▶ Dataset entries
◆ ◆ ◆ ◆

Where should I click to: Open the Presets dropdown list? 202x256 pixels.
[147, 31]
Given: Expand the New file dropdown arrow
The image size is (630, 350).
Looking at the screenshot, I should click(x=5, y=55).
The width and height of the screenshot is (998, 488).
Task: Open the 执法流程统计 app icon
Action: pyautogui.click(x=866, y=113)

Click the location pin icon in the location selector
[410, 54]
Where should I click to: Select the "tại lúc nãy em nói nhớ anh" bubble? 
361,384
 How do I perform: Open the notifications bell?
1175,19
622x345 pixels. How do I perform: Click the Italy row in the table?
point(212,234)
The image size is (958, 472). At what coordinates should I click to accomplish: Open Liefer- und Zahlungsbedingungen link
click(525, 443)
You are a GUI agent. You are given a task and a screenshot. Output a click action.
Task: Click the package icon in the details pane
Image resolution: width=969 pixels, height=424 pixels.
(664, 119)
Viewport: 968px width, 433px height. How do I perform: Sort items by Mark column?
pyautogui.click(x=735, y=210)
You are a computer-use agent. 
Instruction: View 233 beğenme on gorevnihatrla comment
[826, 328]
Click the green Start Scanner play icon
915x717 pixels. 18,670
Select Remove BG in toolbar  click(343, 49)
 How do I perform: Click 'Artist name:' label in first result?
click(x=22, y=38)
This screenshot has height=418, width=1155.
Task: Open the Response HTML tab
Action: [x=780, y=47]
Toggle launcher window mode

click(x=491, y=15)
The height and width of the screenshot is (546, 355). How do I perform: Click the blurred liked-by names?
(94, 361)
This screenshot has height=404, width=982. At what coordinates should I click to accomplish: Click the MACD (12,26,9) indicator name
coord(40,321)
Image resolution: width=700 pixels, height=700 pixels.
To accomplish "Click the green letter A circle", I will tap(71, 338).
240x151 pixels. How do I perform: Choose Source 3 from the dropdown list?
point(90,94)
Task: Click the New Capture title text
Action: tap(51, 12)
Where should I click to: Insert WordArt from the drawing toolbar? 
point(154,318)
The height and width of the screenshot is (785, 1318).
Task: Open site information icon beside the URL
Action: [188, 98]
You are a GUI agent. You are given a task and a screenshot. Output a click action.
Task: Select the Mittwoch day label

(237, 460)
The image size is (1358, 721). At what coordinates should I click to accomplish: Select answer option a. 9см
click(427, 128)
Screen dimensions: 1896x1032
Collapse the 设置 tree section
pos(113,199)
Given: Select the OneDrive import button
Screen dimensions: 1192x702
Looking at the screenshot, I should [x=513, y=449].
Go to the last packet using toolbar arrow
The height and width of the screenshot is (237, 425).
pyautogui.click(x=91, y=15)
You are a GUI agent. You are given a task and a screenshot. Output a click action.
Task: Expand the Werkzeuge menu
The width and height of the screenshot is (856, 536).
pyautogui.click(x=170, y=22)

◆ ◆ ◆ ◆

▶ SHORT TASK
Retype every line of the entries above with no changes at all.

▶ TASK SOLUTION
Where should I click to: Open the Presets dropdown list? 202x256 pixels.
[147, 31]
Given: Expand the New file dropdown arrow
The image size is (630, 350).
Looking at the screenshot, I should click(x=5, y=55).
The width and height of the screenshot is (998, 488).
Task: Open the 执法流程统计 app icon
Action: pyautogui.click(x=866, y=113)

Click the location pin icon in the location selector
[410, 54]
Where should I click to: Select the "tại lúc nãy em nói nhớ anh" bubble? 
361,384
 How do I perform: Open the notifications bell?
1175,19
622x345 pixels. How do I perform: Click the Italy row in the table?
point(212,234)
The image size is (958, 472). At what coordinates should I click to accomplish: Open Liefer- und Zahlungsbedingungen link
click(525, 443)
You are a GUI agent. You are given a task and a screenshot. Output a click action.
Task: Click the package icon in the details pane
Image resolution: width=969 pixels, height=424 pixels.
(664, 119)
Viewport: 968px width, 433px height. How do I perform: Sort items by Mark column?
pyautogui.click(x=735, y=210)
You are a computer-use agent. 
Instruction: View 233 beğenme on gorevnihatrla comment
[826, 328]
Click the green Start Scanner play icon
915x717 pixels. 18,670
Select Remove BG in toolbar  click(343, 49)
 How do I perform: Click 'Artist name:' label in first result?
click(x=22, y=38)
This screenshot has height=418, width=1155.
Task: Open the Response HTML tab
Action: [x=780, y=47]
Toggle launcher window mode

click(x=491, y=15)
The height and width of the screenshot is (546, 355). How do I perform: Click the blurred liked-by names?
(94, 361)
This screenshot has height=404, width=982. At what coordinates should I click to accomplish: Click the MACD (12,26,9) indicator name
coord(40,321)
Image resolution: width=700 pixels, height=700 pixels.
To accomplish "Click the green letter A circle", I will tap(71, 338).
240x151 pixels. How do I perform: Choose Source 3 from the dropdown list?
point(90,94)
Task: Click the New Capture title text
Action: tap(51, 12)
Where should I click to: Insert WordArt from the drawing toolbar? 
point(154,318)
The height and width of the screenshot is (785, 1318).
Task: Open site information icon beside the URL
Action: [188, 98]
You are a GUI agent. You are given a task and a screenshot. Output a click action.
Task: Select the Mittwoch day label

(237, 460)
The image size is (1358, 721). At what coordinates should I click to accomplish: Select answer option a. 9см
click(427, 128)
Screen dimensions: 1896x1032
Collapse the 设置 tree section
pos(113,199)
Given: Select the OneDrive import button
Screen dimensions: 1192x702
Looking at the screenshot, I should [x=513, y=449].
Go to the last packet using toolbar arrow
The height and width of the screenshot is (237, 425).
pyautogui.click(x=91, y=15)
You are a GUI agent. You are given a task and a screenshot. Output a click action.
Task: Expand the Werkzeuge menu
The width and height of the screenshot is (856, 536).
pyautogui.click(x=170, y=22)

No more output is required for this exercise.